The Q-community is Q's talent pool. They want from this pool (us) to extract the best talent they can find. Their mission is easy: pick the contest winners. Solving an HR problem at the same time.

The Q-community is composed of really bright people. I see it every day in all those posts, notebooks, algos and insights. I like, read, and appreciate all of it.

The problem is that at times it gets frustrating to have limited access, limited resources.
Timeouts are particularly a problem. In reality, presently, I do not even mind having timeouts. But it does end with: not again!

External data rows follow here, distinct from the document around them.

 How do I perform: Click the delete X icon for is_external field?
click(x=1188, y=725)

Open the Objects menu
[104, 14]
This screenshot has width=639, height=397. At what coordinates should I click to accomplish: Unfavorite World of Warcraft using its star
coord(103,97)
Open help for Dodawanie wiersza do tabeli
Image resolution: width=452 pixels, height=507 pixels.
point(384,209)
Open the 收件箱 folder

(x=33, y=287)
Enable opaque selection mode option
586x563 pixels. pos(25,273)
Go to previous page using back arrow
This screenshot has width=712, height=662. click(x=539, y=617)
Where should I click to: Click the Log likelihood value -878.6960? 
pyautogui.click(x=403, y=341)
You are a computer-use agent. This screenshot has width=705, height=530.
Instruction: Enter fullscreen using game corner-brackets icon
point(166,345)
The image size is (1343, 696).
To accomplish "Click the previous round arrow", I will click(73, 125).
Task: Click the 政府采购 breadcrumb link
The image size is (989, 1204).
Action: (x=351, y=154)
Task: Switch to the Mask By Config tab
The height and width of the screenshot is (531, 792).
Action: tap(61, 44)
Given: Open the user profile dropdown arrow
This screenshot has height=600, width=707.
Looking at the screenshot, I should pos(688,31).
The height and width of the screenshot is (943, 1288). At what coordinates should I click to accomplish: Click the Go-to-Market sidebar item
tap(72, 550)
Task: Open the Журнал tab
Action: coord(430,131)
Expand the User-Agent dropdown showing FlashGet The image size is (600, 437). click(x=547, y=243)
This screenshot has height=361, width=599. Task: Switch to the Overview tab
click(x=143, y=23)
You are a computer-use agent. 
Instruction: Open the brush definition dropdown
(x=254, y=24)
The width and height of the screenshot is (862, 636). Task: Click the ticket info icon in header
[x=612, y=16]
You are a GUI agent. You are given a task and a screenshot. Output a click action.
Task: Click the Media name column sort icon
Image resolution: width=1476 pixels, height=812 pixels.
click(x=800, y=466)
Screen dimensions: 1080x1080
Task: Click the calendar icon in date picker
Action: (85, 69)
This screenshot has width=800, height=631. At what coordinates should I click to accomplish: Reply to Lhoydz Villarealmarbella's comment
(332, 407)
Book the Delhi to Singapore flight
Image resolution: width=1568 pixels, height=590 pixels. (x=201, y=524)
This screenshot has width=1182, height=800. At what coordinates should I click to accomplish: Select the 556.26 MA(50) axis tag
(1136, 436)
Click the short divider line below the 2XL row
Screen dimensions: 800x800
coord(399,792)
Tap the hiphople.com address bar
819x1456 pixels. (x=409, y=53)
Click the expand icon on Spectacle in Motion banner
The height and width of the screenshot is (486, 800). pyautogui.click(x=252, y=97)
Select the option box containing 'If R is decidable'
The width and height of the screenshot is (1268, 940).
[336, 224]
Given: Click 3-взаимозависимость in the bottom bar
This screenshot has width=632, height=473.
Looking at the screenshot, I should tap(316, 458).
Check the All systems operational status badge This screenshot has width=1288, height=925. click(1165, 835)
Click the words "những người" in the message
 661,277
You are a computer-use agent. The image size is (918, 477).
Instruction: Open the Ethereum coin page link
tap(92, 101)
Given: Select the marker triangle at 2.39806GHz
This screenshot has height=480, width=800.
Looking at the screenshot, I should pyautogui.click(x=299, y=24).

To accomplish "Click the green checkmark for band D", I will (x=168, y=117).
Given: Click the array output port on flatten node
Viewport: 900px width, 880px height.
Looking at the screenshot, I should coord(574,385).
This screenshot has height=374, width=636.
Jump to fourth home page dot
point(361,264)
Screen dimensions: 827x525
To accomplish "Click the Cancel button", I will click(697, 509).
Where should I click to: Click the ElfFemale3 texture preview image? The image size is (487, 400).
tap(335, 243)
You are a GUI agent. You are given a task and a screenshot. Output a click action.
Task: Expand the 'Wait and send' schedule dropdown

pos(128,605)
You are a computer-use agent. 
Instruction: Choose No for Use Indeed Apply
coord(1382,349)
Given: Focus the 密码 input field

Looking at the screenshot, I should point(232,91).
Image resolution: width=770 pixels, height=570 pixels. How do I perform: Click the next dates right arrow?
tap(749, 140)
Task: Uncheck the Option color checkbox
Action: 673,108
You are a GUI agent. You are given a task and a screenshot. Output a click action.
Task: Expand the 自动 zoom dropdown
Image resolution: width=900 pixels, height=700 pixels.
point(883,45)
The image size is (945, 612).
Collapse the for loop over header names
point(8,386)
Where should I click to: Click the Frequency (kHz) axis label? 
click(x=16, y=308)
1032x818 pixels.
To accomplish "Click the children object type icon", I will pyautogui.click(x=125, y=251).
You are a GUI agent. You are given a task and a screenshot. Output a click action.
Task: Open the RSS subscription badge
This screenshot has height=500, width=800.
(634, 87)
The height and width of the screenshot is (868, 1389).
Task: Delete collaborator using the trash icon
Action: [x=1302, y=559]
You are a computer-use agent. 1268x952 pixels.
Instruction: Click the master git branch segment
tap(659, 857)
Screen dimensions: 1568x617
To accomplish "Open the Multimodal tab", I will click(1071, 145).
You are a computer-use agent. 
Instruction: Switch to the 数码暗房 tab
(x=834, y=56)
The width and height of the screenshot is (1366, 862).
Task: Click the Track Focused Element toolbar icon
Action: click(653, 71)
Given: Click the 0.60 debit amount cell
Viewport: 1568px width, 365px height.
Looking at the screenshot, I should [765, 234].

It is just that they happen AFTER waiting for so long for the program to terminate. Oftentimes with no indication that the program stopped running. And this translates into “wasting MY time”. Now, that is a big distinction. Such frustration can lead to say: enough of this, move on, find a better solution, and probably you will stop saying: not again *&$/(?/#&@”.

Q should consider that their talent pool is composed of people, in a way their hidden diamond in the rough. We are valuable. We are a group of people with the highest standards ready to develop programs not only for ourselves but which could also highly benefit Q.

My word to Q is: take care of “your” talent pool. Give them the resources they need since that is how you are going to win. It is to your benefit to stop those timeouts. Any day, I would let anyone contributing to the pool of knowledge, or designing sophisticated strategies requiring more resources than others have their way. Any day, I would try to provide whatever they need, even if I had to make exceptions to the rules. Have the most talented use more of the resources if need be.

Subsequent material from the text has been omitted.